[Source data — start]
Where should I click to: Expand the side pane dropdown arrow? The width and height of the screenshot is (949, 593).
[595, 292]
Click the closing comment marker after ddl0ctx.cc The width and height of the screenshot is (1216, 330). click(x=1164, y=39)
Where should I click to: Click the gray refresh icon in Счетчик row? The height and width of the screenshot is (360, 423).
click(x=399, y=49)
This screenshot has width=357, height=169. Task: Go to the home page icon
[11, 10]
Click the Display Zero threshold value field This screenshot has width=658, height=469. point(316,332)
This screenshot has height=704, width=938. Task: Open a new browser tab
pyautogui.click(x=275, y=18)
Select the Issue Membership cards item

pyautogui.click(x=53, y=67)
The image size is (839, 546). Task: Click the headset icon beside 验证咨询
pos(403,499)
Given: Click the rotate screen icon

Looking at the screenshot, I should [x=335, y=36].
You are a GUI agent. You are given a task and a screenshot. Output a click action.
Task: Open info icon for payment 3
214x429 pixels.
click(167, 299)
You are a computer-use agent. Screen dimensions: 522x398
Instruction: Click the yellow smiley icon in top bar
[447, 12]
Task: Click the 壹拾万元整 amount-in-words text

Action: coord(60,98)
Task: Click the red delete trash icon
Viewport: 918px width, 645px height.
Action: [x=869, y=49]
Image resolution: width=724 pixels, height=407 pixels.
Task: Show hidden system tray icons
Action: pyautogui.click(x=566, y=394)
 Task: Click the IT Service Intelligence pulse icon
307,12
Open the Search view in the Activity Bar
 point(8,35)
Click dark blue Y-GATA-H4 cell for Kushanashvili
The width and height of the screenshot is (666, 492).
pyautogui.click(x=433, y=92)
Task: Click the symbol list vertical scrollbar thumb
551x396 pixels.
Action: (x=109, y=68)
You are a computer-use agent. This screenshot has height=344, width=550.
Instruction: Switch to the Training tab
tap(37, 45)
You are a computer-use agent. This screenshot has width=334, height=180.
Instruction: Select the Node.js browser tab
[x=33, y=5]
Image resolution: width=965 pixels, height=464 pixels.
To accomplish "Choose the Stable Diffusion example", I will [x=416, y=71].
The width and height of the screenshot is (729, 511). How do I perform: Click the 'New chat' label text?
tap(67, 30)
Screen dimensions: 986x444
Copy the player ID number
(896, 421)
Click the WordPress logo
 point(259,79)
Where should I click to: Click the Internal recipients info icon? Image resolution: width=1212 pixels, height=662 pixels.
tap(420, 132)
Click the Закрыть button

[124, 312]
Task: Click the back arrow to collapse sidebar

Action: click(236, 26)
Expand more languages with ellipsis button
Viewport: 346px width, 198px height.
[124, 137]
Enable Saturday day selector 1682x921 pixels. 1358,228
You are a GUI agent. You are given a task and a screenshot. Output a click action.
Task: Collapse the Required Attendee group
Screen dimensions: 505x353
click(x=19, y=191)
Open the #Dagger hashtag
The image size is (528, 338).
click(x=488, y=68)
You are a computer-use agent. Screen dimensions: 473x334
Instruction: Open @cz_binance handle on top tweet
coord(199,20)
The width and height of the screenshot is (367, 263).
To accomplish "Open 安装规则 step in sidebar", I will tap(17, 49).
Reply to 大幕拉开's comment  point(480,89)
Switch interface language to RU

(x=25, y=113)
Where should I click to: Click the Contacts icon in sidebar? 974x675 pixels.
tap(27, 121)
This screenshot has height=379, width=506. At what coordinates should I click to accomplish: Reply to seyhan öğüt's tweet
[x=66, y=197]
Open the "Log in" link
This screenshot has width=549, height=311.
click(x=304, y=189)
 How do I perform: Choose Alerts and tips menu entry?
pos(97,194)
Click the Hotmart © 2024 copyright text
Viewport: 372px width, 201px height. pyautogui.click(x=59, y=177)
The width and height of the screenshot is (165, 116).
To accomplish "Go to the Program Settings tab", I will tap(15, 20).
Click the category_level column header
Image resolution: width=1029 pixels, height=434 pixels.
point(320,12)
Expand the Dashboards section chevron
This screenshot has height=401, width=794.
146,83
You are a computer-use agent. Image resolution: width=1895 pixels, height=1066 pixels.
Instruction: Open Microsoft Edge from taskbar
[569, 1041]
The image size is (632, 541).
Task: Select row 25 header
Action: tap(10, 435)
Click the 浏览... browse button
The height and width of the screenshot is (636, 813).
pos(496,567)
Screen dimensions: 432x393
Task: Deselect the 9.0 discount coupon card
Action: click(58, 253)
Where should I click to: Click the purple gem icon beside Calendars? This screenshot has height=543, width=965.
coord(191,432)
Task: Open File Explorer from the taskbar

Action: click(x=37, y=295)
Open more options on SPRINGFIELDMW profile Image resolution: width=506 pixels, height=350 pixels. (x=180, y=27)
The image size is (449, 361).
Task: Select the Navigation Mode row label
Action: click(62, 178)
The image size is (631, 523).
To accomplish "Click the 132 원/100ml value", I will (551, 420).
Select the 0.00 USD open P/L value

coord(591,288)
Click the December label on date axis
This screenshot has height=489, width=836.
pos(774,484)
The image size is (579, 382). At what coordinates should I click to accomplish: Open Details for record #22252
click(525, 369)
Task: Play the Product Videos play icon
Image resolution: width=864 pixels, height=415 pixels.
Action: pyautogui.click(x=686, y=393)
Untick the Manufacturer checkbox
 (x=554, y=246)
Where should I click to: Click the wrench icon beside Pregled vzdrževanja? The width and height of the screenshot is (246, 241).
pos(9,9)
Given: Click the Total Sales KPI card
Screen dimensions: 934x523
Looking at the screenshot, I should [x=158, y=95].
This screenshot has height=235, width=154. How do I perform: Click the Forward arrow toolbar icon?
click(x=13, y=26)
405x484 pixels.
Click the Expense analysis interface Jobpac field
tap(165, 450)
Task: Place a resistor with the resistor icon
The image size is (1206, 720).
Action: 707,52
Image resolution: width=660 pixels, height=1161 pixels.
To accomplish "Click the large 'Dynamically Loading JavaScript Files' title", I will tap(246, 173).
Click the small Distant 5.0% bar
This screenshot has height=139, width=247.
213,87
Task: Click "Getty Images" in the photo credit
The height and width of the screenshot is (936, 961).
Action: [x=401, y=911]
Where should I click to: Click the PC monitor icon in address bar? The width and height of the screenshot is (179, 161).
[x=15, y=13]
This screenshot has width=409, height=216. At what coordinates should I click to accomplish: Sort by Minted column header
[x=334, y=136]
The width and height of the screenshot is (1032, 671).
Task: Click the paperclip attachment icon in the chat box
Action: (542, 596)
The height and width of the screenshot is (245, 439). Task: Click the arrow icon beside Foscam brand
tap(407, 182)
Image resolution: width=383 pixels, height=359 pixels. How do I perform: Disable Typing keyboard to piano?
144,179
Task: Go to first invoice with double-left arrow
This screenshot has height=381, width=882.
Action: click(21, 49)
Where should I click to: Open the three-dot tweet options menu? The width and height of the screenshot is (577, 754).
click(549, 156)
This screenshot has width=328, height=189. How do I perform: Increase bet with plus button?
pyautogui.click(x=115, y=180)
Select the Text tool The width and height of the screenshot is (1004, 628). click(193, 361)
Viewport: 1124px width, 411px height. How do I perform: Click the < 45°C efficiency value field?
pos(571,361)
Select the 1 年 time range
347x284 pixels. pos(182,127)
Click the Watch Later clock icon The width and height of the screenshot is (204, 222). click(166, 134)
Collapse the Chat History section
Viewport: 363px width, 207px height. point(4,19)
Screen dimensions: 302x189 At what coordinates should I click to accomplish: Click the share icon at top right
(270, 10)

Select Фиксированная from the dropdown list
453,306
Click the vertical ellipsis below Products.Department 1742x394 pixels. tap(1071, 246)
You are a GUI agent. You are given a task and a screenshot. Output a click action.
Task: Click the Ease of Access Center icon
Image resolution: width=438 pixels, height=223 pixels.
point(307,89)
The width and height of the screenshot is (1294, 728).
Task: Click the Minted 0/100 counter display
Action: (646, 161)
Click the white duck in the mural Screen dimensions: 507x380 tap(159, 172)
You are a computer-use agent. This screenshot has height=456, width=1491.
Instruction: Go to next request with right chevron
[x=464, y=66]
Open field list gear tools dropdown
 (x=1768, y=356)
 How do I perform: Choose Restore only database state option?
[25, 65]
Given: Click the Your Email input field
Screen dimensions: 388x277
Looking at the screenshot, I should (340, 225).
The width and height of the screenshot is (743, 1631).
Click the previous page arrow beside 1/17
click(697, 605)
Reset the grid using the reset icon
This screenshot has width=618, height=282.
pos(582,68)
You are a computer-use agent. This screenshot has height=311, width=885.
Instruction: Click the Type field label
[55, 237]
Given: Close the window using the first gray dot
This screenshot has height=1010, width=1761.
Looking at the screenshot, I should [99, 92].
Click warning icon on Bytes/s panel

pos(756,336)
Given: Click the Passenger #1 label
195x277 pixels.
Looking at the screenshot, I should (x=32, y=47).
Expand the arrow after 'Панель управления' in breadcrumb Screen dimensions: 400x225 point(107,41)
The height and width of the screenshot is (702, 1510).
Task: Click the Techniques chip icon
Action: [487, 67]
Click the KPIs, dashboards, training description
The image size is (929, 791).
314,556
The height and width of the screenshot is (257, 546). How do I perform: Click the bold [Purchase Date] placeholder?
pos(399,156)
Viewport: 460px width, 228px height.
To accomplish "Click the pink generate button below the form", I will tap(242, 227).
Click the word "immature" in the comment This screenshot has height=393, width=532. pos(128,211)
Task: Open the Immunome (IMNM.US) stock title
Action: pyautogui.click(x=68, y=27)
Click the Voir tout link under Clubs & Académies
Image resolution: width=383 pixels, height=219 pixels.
[Source data — finish]
How to complete this task — Please show every line of the entries above that contains the word "vertical".

Solution for this exercise —
Task: Click the symbol list vertical scrollbar thumb
Click the vertical ellipsis below Products.Department 1742x394 pixels. tap(1071, 246)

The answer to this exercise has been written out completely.